Task instructions:
a) Translate the following sentence from the toll booth post into Spanish: "People would feel a certain way after our toll booth interaction."
b) In the toll booth post, where is Brandt's Glenn said to be located?
c) Continue the toll booth post and its comment thread from the point at which the text ends.

Text extract:
□ □ □ □ □ □ □

That'll be three seventy-five, ma'am.
I would button my uniform all the way to the top and wear a size that fit properly, but not so properly that the material didn't strain a tiny bit over my ample bosom, tantalizing the randy men that passed through my toll booth lane.
Actually, sir, Brandt's Glenn is the third exit on up, about 65 miles.
People would feel a certain way after our toll booth interaction. The burden of the toll would somehow be lessened. People would see my Thermos of homemade coffee and wax nostalgic, thinking of fathers, heavy work shoes and brown-bag lunches. They might even note my name patch and say, "Thanks, Erin," as I smiled and dropped a quarter onto their open palm.
Have a safe trip.
Thusly the scale tips, good pilgrims; and somewhere a fist unclenches. Lips close to stifle an unkind word. Eyes squeeze tears of joy. The sun doth rise in the East and set in the West.
The other cheek turns.
* * *
28 comments:
Nice.
Beyond silly!!!!
Is that second pic out there in southern Portage county by RT 14?
Anon, that pic comes direct from the unorganized and inscrutable collection of your humble hostess's digital photos.
Not sure which fine byway this came from, but it probably wasn't in Ohio. I think I took it en route from Oxford, MS to good ol' CLE back in 2007.
It looks like the interchange near one of the fireworks places down there, which is why I asked...
MR
It looks like the backside of the Nat'l Corvette Museum in Bowling Green KY to me.
I pass that four times monthly when I'm working out of Memphis or Birmingham.
Good old I-65. More fatals on that road in KY than anyplace else I've been.
This post is pure poetry.
And, though I had never thought about it before, that really might be the perfect job!
Thanks DDP and John.
MR, I think alph's got it.
A Corvette museum .... who knew?
Brilliant and funny--as always. Thanks Erin!!

□ □ □ □ □ □ □

Supplied data:

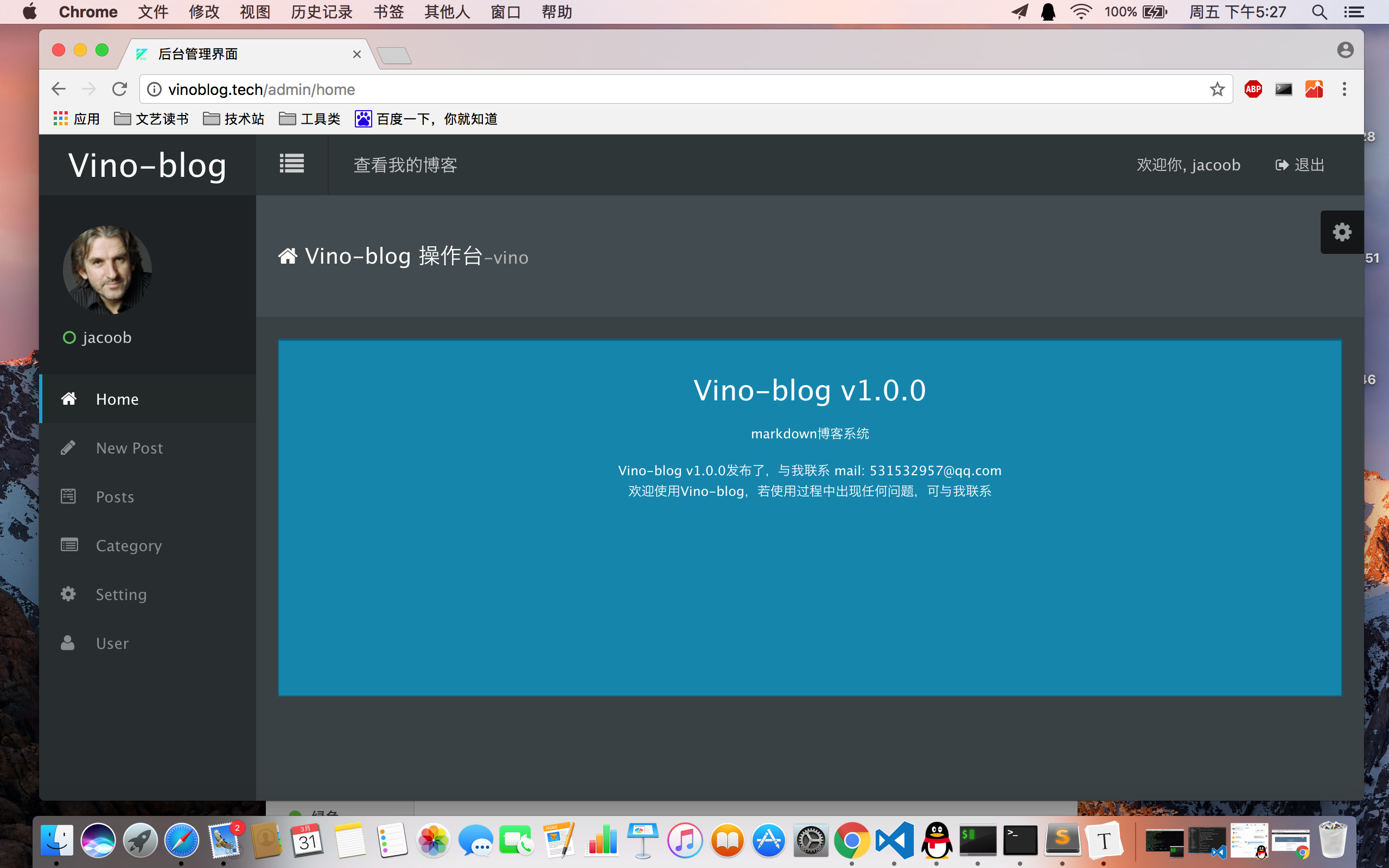Screen dimensions: 1389x868
Task: Open the 历史记录 menu
Action: coord(321,12)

□ □ □ □ □ □ □

Final results:
a) La gente se sentiría de cierta manera después de nuestra interacción en la caseta de peaje.

b) It is the third exit on up, about 65 miles away.

c)
This post is like the lovely, unnamed bird who sang to me last night in the woods. Though your post is funnier than that bird's song, it is just as pretty.
I want to get you a job as a toll-booth operator. Everything is automated nowadays. Are those little booths air conditioned?
Alph will know this one:
"Know what the best thing to come out of Alabama is?"
"Good old I-65"
BTW O'Brien. Did you have your papers in order when you went to Oxford?
"You're papers please."
"Uh, I ain't got no papers man."
RJ
More info and pix on the Oxford trip here.
... and holla Twins and Nin!
Great piece on the Oxford trip. One of my beat memories from this here blog is you turning me on to Brown who was a friend of one of my favorites Barry Hannah. Both gone now. RIP. Terry Southern, though not a southener(but also dead) has a short story collection called Red Dirt Marijuana that contains a piece called "Twirling at Ole Miss." Worth a look. May be available online. Southern may be best remembered for screen writing the scene from "Easy Rider" in which Nicholson, Hopper and Fonda are sitting around the fire before being beat up.
RJ
Anybody can be a toll-booth operator. I refer you to the documentary film "Blazing Saddles".
MR
"Mongo like candy."
"We've gotta protect our phony baloney jobs!"
For having the alacrity to create Blazing Saddles and The Producers, I believe Mel Brooks should be decreed President for Life.
"Somebody's gotta go back and get a shitload of dimes!"
For having the alacrity to nominate Brooks for Prez I nominate philbilly for Vice.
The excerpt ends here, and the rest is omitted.